10 cent ghost shrimp are a lot more hardy than a $50 Taiwan Bee shrimp or $30 a piece CRS SSS+. In my fish tanks, I don't bother testing ph/gh/kh or anything, dump in some water and done.  With shrimp it's different though, and you do need to pay attention to these things.


----------



## MochaLatte (Nov 19, 2011)

Well I finally was able to test the PH in the tap water that has been sitting on the counter. It tested out at 7.6 KH is still 3. I don't understand as I know for a fact the PH will drop to 5 over a period of time.


----------



## Wasserpest (Jun 12, 2003)

Perfect, 7.4-7.6 should be where it balances to, so that means your measuring stick works. :fish:

Have you tested the kH in your tank? Does it remain at 3? If it is used up for some reason it might explain the pH dive.

This happens rarely, but certain plants can under certain circumstances (high light, no CO2 injection) get their carbon fix from the kH of the water, and then the pH can go down/crash.


----------



## MochaLatte (Nov 19, 2011)

The PH dives even in tanks with only water and a sponge filter and cheapo lighting.

I'm going to run a test with my spare 5 gallon tank. I'm going to fill it with tap water and run an air stone in it and see how long it takes for the PH to crash if it even does. Then will test the KH.


----------



## wicca27 (May 3, 2009)

sounds like a good start. i have kinda the same thing going on in one of my tanks too. been set up a yr now and its dropping to a ph of 6. there is nothing in the tank to make it drop. now i do have miracle grow organic potting mix under a sand cap but have that in other tanks as well. they all test at ph 7.6 but for some reason this one tank drops lower. my kh in all tanks is 2 and gh in all is 7 and that is out of 17 tanks


----------
# # # # #
### SET PROBLEM A:
In the aquarium forum thread, what pH did the tap water that had been sitting on the counter test at?
The thread and the rows that follow it come from two unrelated sources.

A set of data
# # # # #
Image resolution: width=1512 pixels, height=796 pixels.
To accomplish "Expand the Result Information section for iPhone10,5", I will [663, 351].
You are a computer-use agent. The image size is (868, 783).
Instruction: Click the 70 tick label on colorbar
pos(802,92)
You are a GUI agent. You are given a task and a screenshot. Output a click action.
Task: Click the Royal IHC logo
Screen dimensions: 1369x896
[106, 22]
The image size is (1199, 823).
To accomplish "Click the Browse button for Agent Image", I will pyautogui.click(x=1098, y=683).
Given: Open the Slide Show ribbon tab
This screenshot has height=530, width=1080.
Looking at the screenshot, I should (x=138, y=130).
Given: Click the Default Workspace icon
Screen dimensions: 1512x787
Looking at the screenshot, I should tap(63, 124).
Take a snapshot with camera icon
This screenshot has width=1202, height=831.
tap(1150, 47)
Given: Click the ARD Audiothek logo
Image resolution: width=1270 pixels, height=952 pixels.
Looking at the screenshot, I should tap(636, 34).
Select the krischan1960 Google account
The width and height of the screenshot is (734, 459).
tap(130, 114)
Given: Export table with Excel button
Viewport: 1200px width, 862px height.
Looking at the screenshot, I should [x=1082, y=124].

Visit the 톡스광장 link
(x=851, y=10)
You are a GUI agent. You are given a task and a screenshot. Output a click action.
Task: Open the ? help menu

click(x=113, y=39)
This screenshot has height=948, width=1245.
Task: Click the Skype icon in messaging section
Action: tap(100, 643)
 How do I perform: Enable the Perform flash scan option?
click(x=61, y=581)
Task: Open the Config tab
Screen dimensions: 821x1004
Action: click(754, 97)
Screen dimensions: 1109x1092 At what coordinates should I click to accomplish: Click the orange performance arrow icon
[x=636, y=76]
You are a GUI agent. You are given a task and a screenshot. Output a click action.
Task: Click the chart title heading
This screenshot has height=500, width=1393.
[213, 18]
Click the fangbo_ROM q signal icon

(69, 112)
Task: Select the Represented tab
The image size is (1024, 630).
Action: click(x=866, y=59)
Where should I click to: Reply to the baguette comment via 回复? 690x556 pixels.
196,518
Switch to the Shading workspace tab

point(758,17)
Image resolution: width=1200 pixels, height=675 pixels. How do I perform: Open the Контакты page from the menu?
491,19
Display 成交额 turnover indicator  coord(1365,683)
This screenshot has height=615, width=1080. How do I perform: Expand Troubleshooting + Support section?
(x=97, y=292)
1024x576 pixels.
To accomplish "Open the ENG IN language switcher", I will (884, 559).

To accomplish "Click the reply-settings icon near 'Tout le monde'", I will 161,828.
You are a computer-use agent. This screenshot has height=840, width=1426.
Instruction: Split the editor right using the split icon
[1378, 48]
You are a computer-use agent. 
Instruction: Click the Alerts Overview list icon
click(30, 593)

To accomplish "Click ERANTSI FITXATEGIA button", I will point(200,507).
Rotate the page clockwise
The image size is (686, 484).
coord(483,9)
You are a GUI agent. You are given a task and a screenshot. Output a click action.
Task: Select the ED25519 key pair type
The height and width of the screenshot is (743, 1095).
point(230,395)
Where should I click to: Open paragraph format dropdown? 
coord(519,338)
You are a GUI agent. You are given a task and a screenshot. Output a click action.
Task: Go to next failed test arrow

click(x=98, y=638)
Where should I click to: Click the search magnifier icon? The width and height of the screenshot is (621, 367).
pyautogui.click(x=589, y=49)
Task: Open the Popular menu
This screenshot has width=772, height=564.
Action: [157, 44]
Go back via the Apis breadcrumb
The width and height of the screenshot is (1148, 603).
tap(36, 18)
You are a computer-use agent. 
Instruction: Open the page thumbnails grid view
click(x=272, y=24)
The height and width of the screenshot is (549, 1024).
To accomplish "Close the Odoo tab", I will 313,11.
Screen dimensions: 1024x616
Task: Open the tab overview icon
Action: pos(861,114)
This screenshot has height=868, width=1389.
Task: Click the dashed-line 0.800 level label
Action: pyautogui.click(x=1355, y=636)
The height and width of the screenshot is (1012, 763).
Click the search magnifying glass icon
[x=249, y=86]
# # # # #
### SET PROBLEM B:
Retype the data rows character for character, starting with the very first row and going on through the row that contains "Looking at the screenshot, I should [x=1082, y=124].".

### FULL SOLUTION A:
It tested at 7.6.

### FULL SOLUTION B:
Image resolution: width=1512 pixels, height=796 pixels.
To accomplish "Expand the Result Information section for iPhone10,5", I will [663, 351].
You are a computer-use agent. The image size is (868, 783).
Instruction: Click the 70 tick label on colorbar
pos(802,92)
You are a GUI agent. You are given a task and a screenshot. Output a click action.
Task: Click the Royal IHC logo
Screen dimensions: 1369x896
[106, 22]
The image size is (1199, 823).
To accomplish "Click the Browse button for Agent Image", I will pyautogui.click(x=1098, y=683).
Given: Open the Slide Show ribbon tab
This screenshot has height=530, width=1080.
Looking at the screenshot, I should (x=138, y=130).
Given: Click the Default Workspace icon
Screen dimensions: 1512x787
Looking at the screenshot, I should tap(63, 124).
Take a snapshot with camera icon
This screenshot has width=1202, height=831.
tap(1150, 47)
Given: Click the ARD Audiothek logo
Image resolution: width=1270 pixels, height=952 pixels.
Looking at the screenshot, I should tap(636, 34).
Select the krischan1960 Google account
The width and height of the screenshot is (734, 459).
tap(130, 114)
Given: Export table with Excel button
Viewport: 1200px width, 862px height.
Looking at the screenshot, I should [x=1082, y=124].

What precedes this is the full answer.